Los Angeles Times’ columnist Michael Hiltzik, quoting from an Aug. 21 Covered California board meeting, found Kennedy opposing the initiative in even more dramatic terms:

It's going to end up hurting Californians, hurting consumers, increasing costs, and it will damage healthcare reform, perhaps permanently, perhaps fatally, in California and I think perhaps nationally.

Currently, Covered California negotiates rates with insurance companies. The insurance commissioner reviews any rate increases and can comment, but the commissioner does not have the power of approval offered by Proposition 45. Its implementation would add a layer of logistics.

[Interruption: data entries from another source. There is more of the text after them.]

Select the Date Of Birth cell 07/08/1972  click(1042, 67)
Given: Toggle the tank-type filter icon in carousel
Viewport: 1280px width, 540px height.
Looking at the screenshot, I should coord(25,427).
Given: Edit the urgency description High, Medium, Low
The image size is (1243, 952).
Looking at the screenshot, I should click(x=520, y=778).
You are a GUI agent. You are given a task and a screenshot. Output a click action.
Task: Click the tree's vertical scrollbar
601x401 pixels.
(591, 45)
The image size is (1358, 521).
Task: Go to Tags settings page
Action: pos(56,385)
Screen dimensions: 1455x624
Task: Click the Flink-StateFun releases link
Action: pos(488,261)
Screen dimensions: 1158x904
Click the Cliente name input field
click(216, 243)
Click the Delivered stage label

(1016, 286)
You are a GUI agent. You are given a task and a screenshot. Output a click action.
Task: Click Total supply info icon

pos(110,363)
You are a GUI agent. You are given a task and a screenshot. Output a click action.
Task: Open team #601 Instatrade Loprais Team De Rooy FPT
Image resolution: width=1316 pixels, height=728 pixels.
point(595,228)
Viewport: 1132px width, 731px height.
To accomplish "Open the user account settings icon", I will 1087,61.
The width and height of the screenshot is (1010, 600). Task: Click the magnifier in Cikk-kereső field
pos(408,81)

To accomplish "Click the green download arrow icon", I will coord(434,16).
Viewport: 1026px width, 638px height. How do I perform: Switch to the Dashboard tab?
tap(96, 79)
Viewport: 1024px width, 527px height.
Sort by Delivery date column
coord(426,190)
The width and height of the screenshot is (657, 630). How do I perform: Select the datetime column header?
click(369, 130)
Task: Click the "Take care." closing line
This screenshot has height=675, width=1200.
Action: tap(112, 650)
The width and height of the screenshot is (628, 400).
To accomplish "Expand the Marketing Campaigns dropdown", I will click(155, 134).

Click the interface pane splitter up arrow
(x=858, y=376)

Covered California officials say the additional oversight could be difficult since it would require coordination between multiple agencies and could make it difficult to meet a strict deadline that ends with a fixed open enrollment season of only three months.

Some of the questions raised by officials, summarized by the Bee include: the timeline for rate reviews; implications for the 2015 plan year; rate changes not approved by the beginning of open enrollment; and whether Proposition 45 also has input over benefit design and the adequacy of provider networks.

The California Legislative Analyst’s office issued a report that estimated the additional costs of implementing the measure around a few million dollars, paid for by insurance companies.

Given how much insurance companies have spent on campaigning against the initiative, that doesn’t seem like a big expense (although their bigger fear may well be lower profits due to potential rate-increase denials). Should Proposition 45 pass, the bigger question is whether Covered California and the insurance commissioner can find a way to work together so that Californians benefit from the additional oversight of insurance rates.